Start of DATASET RECORDS

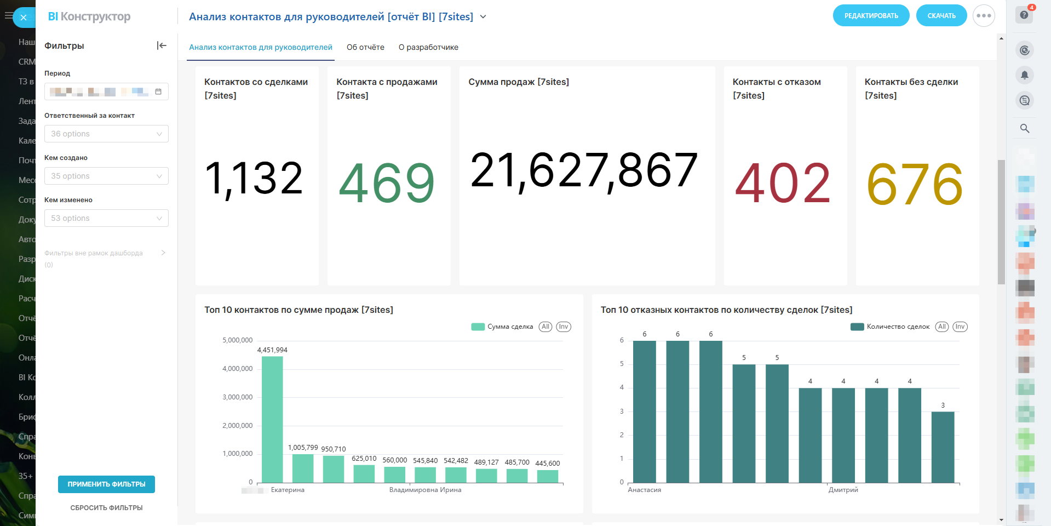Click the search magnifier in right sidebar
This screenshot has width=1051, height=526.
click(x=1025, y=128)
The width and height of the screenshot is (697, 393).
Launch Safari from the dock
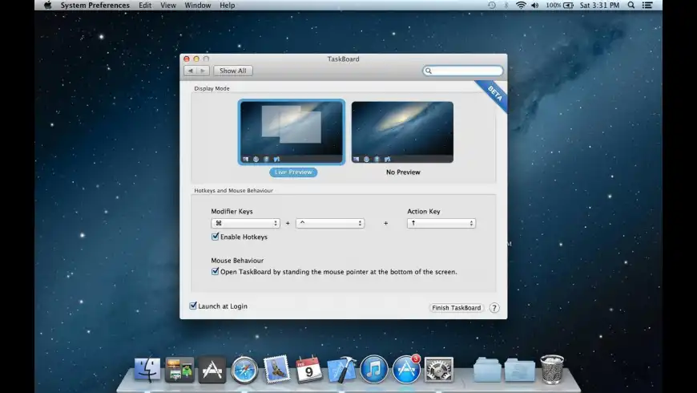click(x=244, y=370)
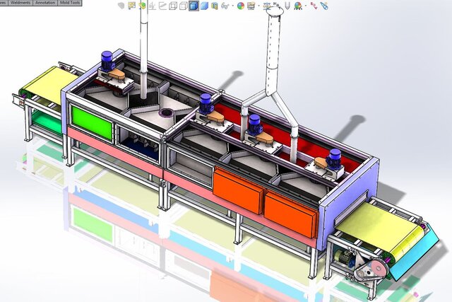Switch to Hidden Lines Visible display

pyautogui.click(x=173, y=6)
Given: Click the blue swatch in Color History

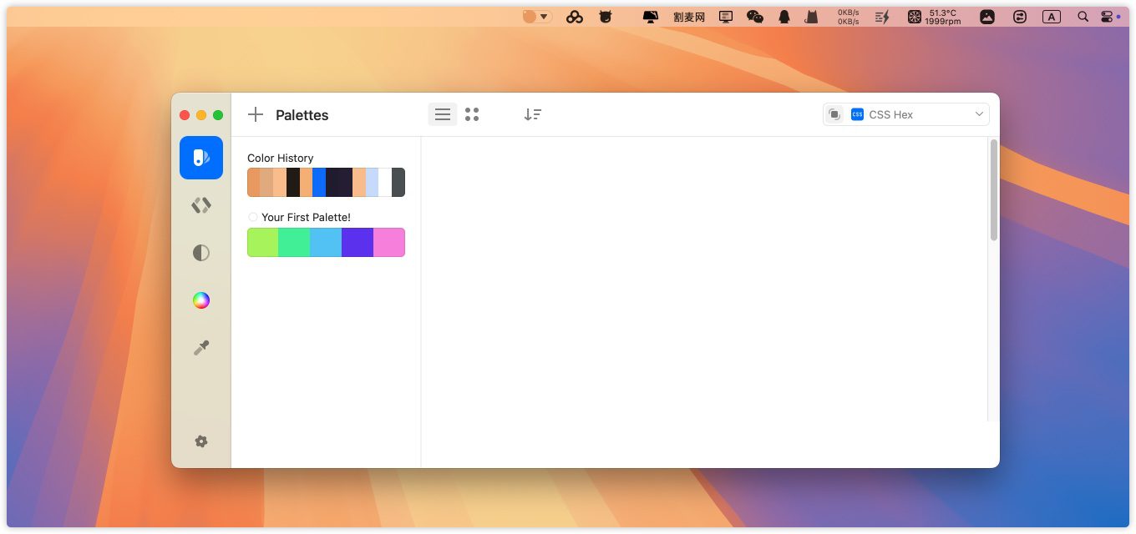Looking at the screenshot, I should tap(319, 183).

End of DATASET RECORDS

PROBLEM TO WORK ON: Please output, exactly and with no pictures, only the lines from the one containing "Launch Safari from the dock" through the final line of the records above.

COMPLETED EXERCISE:
Launch Safari from the dock
click(x=244, y=370)
Switch to Hidden Lines Visible display

pyautogui.click(x=173, y=6)
Given: Click the blue swatch in Color History

Looking at the screenshot, I should tap(319, 183).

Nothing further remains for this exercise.